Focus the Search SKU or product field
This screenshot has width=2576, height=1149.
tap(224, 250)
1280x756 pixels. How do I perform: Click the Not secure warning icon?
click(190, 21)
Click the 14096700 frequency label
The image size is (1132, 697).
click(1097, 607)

- - -

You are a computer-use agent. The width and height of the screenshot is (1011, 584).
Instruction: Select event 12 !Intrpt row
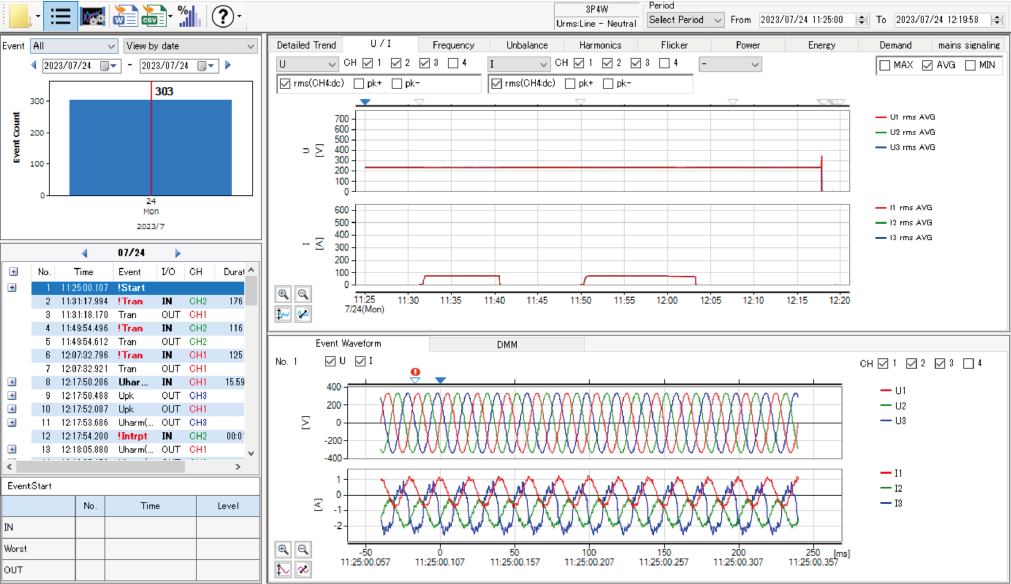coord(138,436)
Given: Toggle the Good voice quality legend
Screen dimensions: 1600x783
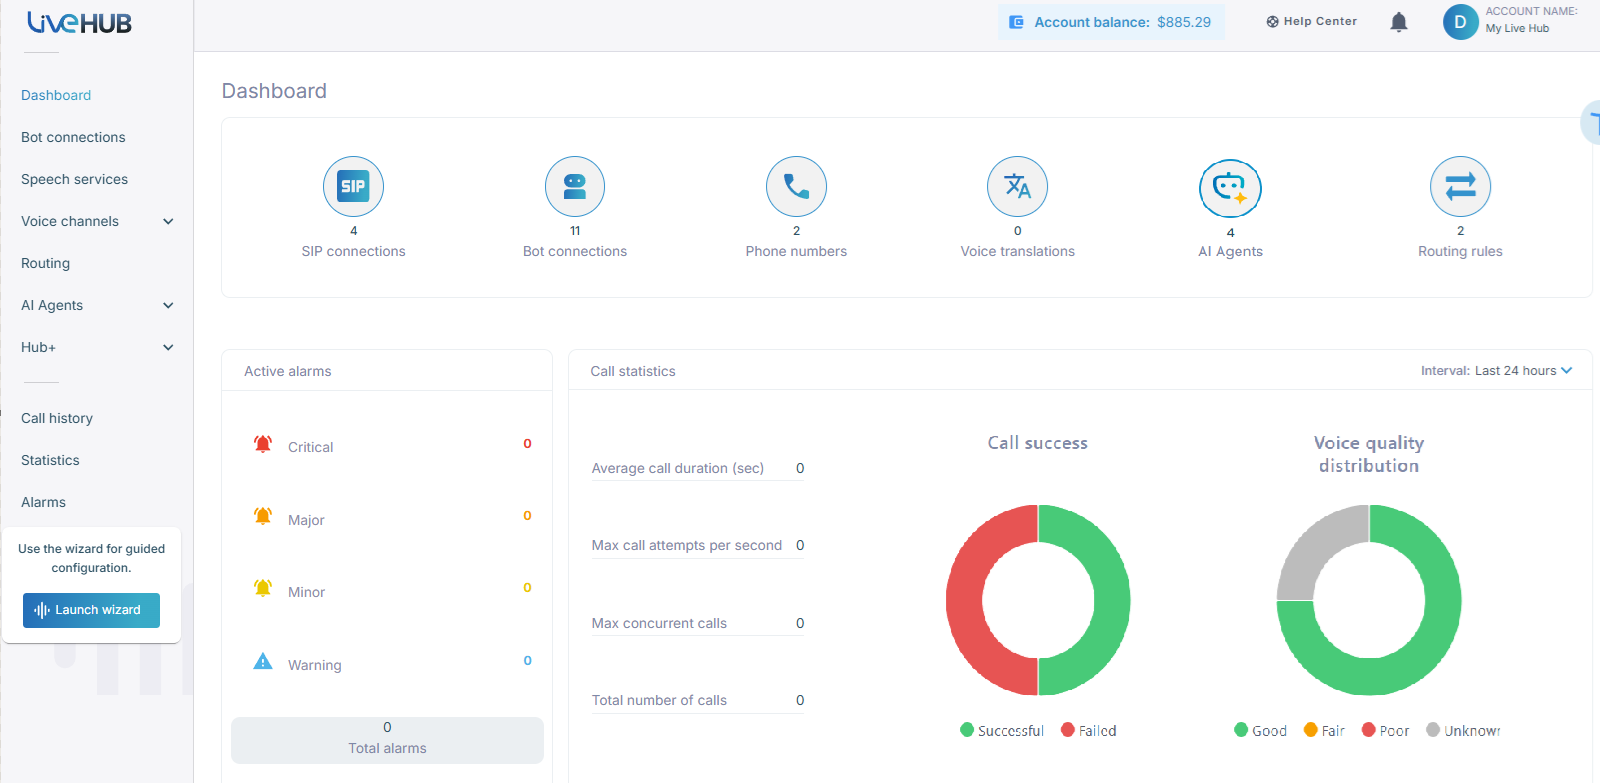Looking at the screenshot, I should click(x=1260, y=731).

- - -

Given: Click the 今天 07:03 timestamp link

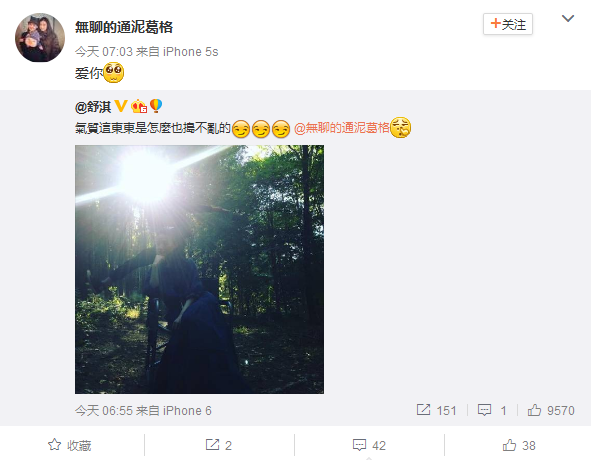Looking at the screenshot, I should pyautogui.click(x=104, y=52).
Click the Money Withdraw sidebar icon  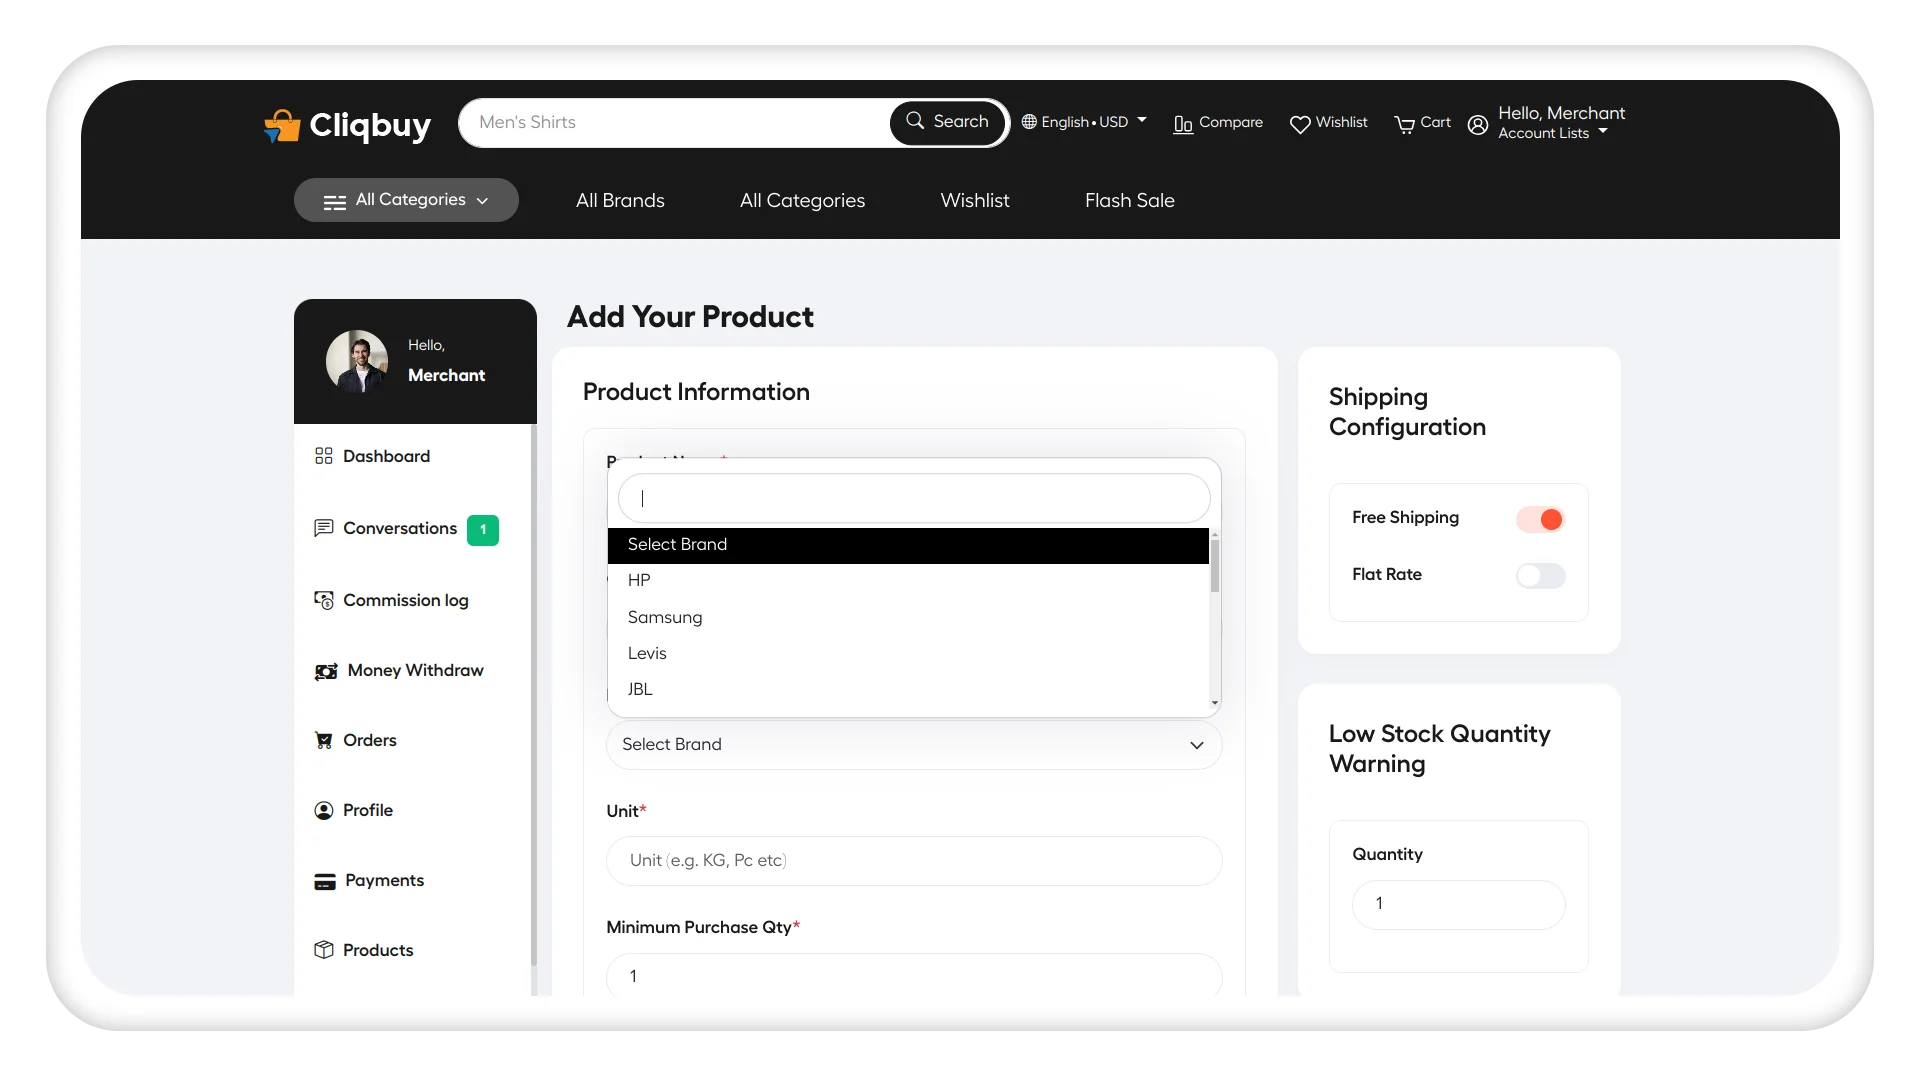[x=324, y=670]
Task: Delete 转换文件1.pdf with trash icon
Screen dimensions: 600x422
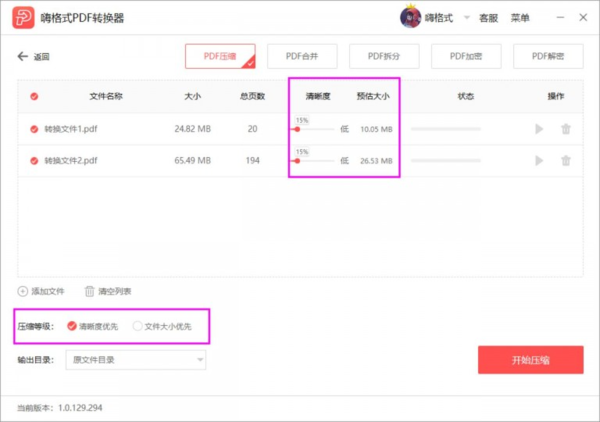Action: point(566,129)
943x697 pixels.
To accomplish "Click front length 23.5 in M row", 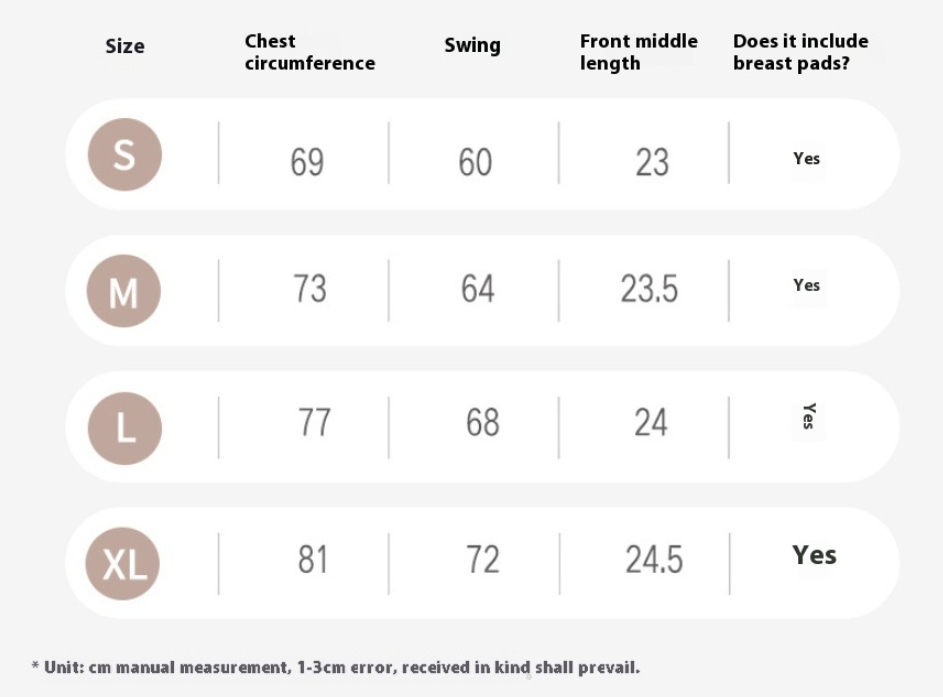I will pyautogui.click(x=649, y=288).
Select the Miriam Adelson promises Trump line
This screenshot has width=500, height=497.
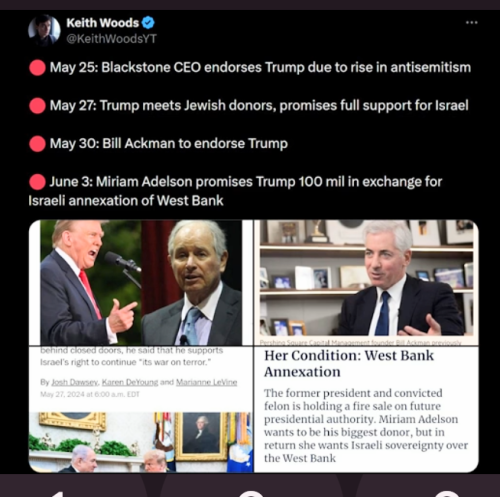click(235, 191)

- - -

◆ **PROBLEM STATEMENT**
Please repeat the records between the line holding "You are a computer-use" and the line holding "Looking at the screenshot, I should click(x=1260, y=731).", inclusive, leaving the pictures out.

◆ **EXPECTED ANSWER**
You are a computer-use agent. The width and height of the screenshot is (1011, 584).
Instruction: Select event 12 !Intrpt row
coord(138,436)
Given: Toggle the Good voice quality legend
Screen dimensions: 1600x783
Looking at the screenshot, I should click(x=1260, y=731).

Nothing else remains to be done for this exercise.